§ Set of tasks:
**a.** In the article on San Francisco home sales, transcribe the passage from "Compass’s analysis found" to "in the city.".
**b.** According to the article on San Francisco home sales, how many days on average are houses taking to sell?
**c.** Resume the article on San Francisco home sales after its last sentence.

§ Text excerpt:
>>>
Over 140 San Francisco homes sold for $1m above asking, Compass reports

  • More than 140 homes in San Francisco sold for at least $1 million above their asking price in the first half of 2026, with 44 in June alone, according to Compass data.
  • Compass chief economist Mike Simonsen described the overbidding as “absolutely BANANAS” and attributed it to AI-driven hiring, migration, and anticipation of major IPOs.
  • Single-family home prices rose about 17% year over year to a $2.2 million median, while inventory dropped roughly 45%, the analysis found.
  • The trend is concentrated in luxury and near AI employment centers, with other tech hubs not showing similar overbidding, according to Compass and Redfin economists.

Overbidding concentrated in luxury tier, Compass report says

Compass’s analysis found that from January through July 2025, only eight homes sold for at least $1 million above asking in San Francisco. In the first six months of 2024, just six homes cleared that threshold. The figures are a large increase from prior periods, which Simonsen attributed broadly to the artificial intelligence industry’s expansion in the city.

“Of course related to the AI boom,” Simonsen said of the pattern. “It’s migration and hiring, as well as preparing for mega IPOs.”

OpenAI and Anthropic, both headquartered in San Francisco, have filed to go public on U.S. stock markets at valuations approaching $1 trillion. Their debuts are expected to mint a new class of multimillionaires in a city that already has the highest concentration of billionaires per capita of any city globally.

The single-family median home price in San Francisco rose from $1.7 million to $2.2 million over the past year, Compass reported. Houses are selling in an average of 18 days, the fastest pace in five years. The company’s market intelligence report described aggressive bidding wars driven by AI and tech demand, with skyrocketing rents becoming the norm again.
<<<
§ Provided material:
>>>
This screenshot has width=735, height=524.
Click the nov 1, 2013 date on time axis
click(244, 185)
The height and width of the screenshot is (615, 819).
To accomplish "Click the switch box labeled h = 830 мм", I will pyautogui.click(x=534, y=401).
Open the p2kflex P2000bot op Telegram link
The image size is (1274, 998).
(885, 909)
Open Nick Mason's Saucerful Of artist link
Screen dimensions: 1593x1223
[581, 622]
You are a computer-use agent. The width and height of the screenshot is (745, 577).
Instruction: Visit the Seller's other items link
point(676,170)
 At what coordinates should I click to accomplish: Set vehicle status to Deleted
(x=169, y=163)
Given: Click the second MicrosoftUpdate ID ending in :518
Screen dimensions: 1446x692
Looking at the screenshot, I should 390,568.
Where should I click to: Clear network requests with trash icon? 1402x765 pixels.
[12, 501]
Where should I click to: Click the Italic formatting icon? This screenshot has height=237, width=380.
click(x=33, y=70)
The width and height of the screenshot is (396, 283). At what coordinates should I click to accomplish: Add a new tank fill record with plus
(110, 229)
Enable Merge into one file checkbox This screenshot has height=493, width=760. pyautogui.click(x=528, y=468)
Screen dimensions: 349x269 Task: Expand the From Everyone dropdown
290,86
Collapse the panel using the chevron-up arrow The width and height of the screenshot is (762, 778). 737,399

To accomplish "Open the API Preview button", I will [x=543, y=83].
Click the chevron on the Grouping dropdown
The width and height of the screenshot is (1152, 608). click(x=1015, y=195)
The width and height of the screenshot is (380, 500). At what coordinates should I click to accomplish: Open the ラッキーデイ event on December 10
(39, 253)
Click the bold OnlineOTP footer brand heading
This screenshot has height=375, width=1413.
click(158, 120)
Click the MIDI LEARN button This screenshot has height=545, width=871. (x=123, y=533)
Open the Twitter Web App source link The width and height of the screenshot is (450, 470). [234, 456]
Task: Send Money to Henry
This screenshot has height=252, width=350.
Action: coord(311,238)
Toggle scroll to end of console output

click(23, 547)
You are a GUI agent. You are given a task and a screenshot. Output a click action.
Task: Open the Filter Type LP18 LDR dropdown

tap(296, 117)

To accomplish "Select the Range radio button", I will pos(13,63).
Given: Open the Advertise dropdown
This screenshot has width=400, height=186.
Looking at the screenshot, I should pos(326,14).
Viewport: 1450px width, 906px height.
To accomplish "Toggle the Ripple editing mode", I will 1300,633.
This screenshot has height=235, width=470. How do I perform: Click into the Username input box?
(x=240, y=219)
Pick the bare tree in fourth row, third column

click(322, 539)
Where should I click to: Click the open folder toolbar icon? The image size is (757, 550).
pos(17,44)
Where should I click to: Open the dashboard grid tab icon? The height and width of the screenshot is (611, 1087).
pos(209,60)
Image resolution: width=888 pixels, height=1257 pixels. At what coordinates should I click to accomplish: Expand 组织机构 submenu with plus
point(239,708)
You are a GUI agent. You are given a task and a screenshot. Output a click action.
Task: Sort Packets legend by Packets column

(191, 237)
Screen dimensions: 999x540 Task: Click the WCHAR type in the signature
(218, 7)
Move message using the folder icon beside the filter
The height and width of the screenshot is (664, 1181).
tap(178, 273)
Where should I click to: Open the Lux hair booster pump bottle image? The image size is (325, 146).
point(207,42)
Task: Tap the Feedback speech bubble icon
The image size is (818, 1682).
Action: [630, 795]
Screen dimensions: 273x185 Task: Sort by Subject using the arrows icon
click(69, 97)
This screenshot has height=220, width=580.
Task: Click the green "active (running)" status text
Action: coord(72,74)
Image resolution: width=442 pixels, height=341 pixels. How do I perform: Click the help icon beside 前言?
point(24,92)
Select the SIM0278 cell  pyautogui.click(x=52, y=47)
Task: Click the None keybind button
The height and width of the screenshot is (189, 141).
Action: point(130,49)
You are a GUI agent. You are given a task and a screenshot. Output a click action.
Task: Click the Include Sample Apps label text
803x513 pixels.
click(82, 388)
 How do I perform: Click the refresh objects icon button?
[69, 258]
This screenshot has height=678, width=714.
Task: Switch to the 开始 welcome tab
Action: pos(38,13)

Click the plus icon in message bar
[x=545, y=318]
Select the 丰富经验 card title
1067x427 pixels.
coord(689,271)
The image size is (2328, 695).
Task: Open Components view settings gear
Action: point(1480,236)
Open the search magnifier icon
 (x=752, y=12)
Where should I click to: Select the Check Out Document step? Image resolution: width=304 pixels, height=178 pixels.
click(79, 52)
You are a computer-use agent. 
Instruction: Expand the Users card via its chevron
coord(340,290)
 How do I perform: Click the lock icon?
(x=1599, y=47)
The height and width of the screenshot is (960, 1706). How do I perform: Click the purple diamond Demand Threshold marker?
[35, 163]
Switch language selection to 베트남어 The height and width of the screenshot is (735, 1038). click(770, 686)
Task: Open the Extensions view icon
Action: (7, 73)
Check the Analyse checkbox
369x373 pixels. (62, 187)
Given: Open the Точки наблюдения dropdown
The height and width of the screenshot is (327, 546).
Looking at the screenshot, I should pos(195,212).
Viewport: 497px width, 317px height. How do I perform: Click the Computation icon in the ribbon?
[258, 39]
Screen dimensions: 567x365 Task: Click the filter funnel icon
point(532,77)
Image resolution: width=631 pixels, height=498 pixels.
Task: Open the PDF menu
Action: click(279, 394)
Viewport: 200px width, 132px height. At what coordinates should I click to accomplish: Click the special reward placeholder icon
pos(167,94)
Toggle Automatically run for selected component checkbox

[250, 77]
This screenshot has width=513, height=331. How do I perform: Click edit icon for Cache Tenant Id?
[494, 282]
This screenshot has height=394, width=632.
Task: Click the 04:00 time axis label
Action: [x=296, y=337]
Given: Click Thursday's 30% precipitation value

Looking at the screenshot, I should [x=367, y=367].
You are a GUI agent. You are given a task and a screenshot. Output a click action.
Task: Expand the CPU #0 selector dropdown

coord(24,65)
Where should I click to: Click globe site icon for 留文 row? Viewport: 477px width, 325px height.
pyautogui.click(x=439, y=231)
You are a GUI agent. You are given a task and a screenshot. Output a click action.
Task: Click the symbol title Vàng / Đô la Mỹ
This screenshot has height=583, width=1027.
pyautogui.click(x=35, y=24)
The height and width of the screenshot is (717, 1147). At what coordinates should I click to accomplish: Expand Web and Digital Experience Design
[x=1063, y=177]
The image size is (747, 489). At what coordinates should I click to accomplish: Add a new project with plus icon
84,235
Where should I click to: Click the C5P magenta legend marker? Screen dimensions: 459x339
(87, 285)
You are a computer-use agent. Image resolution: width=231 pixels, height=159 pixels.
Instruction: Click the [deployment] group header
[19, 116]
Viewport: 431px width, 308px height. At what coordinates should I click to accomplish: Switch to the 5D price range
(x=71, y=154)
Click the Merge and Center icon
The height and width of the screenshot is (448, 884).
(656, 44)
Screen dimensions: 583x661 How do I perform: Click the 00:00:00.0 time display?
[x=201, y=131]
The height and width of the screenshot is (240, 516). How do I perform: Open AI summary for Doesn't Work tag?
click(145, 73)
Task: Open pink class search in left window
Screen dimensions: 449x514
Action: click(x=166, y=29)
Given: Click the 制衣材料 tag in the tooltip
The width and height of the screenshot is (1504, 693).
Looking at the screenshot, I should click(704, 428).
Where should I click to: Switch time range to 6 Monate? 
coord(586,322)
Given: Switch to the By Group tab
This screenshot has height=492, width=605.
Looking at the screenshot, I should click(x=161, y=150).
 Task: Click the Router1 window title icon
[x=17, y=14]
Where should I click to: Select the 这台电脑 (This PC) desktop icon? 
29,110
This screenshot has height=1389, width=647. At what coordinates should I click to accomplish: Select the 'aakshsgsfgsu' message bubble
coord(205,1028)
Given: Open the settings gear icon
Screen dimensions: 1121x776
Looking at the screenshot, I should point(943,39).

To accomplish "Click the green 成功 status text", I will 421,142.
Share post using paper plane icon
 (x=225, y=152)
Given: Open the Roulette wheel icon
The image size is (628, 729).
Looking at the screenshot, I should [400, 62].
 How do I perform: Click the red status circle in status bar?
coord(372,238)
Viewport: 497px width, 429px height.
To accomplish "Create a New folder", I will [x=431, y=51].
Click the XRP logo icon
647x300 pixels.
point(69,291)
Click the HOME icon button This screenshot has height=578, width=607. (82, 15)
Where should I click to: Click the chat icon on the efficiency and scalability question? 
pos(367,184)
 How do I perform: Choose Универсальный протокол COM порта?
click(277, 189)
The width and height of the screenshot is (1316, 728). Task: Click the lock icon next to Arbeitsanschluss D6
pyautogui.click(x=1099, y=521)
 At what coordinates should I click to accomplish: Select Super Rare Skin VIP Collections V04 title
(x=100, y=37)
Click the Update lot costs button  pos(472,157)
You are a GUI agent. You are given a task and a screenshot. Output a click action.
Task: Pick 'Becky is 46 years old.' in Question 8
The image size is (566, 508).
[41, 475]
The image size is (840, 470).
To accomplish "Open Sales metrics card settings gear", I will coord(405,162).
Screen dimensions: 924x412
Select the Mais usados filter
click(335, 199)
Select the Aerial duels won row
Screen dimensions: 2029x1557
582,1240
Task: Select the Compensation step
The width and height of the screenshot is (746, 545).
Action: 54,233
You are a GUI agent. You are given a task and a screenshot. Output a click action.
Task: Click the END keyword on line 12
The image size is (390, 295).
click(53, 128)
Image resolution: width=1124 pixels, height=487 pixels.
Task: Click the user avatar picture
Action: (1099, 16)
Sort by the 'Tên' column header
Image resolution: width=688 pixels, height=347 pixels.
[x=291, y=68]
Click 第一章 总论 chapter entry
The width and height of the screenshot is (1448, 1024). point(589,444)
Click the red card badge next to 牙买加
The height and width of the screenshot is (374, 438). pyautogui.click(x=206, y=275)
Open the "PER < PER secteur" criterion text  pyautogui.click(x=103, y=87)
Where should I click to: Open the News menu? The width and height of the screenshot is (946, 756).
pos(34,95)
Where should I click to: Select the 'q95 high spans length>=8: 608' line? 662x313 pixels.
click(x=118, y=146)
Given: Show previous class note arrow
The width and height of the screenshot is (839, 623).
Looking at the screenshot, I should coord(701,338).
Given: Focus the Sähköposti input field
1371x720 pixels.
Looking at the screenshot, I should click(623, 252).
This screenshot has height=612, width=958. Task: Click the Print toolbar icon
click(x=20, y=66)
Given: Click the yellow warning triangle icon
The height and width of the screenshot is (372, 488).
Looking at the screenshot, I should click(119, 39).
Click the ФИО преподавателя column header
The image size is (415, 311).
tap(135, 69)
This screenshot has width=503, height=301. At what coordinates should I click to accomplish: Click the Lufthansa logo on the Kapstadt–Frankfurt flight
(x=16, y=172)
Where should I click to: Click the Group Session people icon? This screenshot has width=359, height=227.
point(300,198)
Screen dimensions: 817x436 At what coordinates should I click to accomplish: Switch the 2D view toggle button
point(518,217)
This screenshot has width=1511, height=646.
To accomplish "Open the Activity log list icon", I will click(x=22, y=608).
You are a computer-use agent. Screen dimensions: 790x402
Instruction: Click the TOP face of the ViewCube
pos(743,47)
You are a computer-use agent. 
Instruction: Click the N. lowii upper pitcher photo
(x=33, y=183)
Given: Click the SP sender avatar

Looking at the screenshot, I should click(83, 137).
<<<
§ Task results:
**a.**
Compass’s analysis found that from January through July 2025, only eight homes sold for at least $1 million above asking in San Francisco. In the first six months of 2024, just six homes cleared that threshold. The figures are a large increase from prior periods, which Simonsen attributed broadly to the artificial intelligence industry’s expansion in the city.

**b.** An average of 18 days.

**c.**
Simonsen said the resurgent demand is so far concentrated “to a very small section in the city, and luxury markets in Peninsula and Marin.” The Compass report characterized the market as “increasingly segmented by income tier and proximity to AI-driven employment centers.” He also noted that other tech hubs across the country have not exhibited a similar pattern of overbidding.

A May 2026 analysis from real-estate firm Redfin ranked San Francisco as having the highest median home price in the country and the biggest year-over-year increase in median sales price — more than 10% in April — followed by Detroit and Providence, Rhode Island.

As reported by the Guardian, which cited the New York Times, Daryl Fairweather, Redfin’s chief economist, said: “What’s different this time is that the benefits or the prosperity of AI seems much more concentrated. It’s not that everybody is going out and buying homes.”

The current surge marks a shift from a few years ago, when departures as well as concerns about crime and homelessness contributed to a slump.